Alteraは4月1日(米国時間)、最大32GBのHBM2Eを内蔵したことで高メモリ帯域幅を要求するアプリケーションでの利用が可能なFPGA「Agilex 7 Mシリーズ」の量産出荷を開始したことを発表した。
Intel 7を採用したFPGA
同シリーズはIntel 7を採用して開発されたもので、「AGM032」と「AGM039」の2製品が用意されている。
Intelの3D SiP技術を採用したマルチダイ構成で、FPGAファブリックにEMIBで各種タイルが接続される形式となっている。Mシリーズではネットワーキング/通信用タイルとしてFタイル(別にEタイルが存在)、プロセッサ接続用タイルとしてRタイル(別にPタイルが存在)が採用されている模様で、FタイルはPCIe Gen4×16や400GbE MACのハードIPを搭載しているほか、最大116Gbpsで動作するトランシーバも搭載。一方のRタイルはPCIe Gen5×16やCompute Express Link(CXL) 2.0などのハートIPを搭載している。
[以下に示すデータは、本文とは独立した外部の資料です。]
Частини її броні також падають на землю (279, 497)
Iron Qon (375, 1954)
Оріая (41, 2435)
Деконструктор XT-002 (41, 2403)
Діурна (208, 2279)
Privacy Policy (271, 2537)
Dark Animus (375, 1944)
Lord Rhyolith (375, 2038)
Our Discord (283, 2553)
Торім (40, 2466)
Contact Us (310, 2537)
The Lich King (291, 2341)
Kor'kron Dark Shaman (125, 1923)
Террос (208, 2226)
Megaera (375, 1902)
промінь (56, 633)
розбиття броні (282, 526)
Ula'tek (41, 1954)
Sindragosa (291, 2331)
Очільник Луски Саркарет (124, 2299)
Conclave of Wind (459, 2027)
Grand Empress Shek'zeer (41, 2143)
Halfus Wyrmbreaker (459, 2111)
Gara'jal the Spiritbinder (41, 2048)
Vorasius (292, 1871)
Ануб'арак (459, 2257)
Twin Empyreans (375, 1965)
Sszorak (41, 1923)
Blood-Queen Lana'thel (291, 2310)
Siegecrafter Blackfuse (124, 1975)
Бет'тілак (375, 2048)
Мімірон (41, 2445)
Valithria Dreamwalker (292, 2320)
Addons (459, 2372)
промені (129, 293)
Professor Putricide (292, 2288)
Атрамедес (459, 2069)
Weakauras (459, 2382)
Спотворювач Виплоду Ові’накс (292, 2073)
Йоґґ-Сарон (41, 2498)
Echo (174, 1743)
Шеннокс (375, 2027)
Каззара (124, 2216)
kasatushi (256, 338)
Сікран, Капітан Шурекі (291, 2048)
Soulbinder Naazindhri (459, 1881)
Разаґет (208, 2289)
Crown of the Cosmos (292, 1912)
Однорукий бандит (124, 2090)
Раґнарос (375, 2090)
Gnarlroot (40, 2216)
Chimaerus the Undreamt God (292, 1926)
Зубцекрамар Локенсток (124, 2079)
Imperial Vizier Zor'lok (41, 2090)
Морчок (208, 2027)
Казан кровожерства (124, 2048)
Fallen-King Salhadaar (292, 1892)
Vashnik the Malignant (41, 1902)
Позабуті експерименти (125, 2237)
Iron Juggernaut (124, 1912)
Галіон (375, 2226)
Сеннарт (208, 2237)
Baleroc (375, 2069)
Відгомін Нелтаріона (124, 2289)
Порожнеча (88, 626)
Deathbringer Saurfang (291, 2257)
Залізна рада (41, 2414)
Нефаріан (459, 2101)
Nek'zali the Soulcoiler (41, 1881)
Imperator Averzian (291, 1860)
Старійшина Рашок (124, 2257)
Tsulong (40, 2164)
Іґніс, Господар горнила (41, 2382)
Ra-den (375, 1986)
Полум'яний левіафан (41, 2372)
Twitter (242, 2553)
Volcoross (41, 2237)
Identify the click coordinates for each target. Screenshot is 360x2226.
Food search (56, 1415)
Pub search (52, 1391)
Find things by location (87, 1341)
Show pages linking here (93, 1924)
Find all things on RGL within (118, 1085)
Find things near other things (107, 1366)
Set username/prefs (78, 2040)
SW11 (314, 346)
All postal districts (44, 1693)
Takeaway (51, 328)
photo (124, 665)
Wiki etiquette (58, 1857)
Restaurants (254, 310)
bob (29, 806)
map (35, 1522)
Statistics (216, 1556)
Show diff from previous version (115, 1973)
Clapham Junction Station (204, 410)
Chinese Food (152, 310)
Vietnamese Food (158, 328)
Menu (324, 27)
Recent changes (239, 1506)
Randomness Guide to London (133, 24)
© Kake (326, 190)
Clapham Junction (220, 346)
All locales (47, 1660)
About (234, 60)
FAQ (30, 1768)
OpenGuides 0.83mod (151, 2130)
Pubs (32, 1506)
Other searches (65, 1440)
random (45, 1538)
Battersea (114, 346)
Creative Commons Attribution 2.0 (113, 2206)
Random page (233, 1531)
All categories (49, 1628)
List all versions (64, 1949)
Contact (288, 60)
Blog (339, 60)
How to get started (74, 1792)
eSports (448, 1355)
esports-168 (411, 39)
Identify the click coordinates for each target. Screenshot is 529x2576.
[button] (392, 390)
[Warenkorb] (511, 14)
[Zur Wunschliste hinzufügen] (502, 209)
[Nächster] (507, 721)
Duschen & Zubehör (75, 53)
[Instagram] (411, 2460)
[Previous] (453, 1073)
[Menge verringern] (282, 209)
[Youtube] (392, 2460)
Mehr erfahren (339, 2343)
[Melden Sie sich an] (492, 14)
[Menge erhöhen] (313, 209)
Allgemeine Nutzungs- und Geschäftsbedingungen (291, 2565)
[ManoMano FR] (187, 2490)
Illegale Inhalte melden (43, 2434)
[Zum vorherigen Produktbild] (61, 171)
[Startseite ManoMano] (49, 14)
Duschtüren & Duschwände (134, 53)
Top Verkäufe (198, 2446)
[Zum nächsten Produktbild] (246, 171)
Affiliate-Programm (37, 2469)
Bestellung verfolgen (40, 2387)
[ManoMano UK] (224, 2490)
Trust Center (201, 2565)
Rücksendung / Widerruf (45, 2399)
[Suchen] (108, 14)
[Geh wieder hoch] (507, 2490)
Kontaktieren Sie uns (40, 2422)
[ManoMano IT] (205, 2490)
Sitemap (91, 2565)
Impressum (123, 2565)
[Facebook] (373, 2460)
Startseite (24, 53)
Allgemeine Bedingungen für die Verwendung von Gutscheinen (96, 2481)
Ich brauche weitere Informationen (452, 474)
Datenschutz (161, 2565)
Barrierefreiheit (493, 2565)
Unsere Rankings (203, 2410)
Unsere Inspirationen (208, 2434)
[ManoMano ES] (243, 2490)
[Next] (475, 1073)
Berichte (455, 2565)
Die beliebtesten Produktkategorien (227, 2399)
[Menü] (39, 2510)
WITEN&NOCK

これらはパッケージオプションによって構成が変化し、HBM非搭載品では、Fタイル×3/Rタイル×1もしくはFタイル×4、HBM搭載品ではFタイル×3/Rタイル×1/HBM、もしくはFタイル×4/HBMという構成となる。
最大1TBpsのメモリ帯域幅を実現するNoCを搭載
また、パッケージ内のHBM2Eと強化されたDDR5/LPDDR5メモリ・コントローラを使用して、HBM2Eで最大820GBpsのピークメモリ帯域幅を提供することに加え、DDR5/LPDDR5で最大179GBpsをサポート。合計で最大1TBpsというメモリ帯域幅を実現するメモリ・ネットワーク・オン・チップ(NoC)インタフェースを備えているとするほか、第2世代のHyperflexアーキテクチャにより、競合の7nmプロセス採用FPGAと比較して、ワット当たりのファブリック性能が2倍以上向上しているともする。
324万以上のLEを搭載
さらに、ハードウェアの機能としてAGM032は324万5000LE、9375のDSPブロック、最大344Mビット組み込みメモリ、最大768ユーザーI/Oとしているほか、AGM039では385万1520LE、1万2300DSPブロック、最大410Mビット組み込みメモリ、最大720ユーザーI/Oとしている。加えて、AES-256/SHA-256、ECDSA 256/384、Physically Unclonebale Function(PUF)といったセキュリティ関連の機能も搭載されているほか、SoC FPGAではCPUにArm Cortex-A53×4(最大動作周波数1.41GHz)が採用されている。
なお、同社では同シリーズの高帯域幅ならびに93%以上という帯域幅利用率を活用することで、Llama3ファミリやMOEベースの推論モデルなどのLLM推論ワークロードを実行する際、主要なGPUと比較して1ドルあたり3.5倍の性能向上と3.5倍の電力効率を実現することが可能だと説明しているほか、次世代の800GbEテスト機器の開発をはじめとするギガビット・イーサネット・テクノロジーの進化をサポートできることから、AI、データセンター、次世代ファイアウォール、5G通信インフラ、8K放送機器などの高い性能とメモリ帯域幅が要求されるアプリケーションでの活用に最適だと説明している。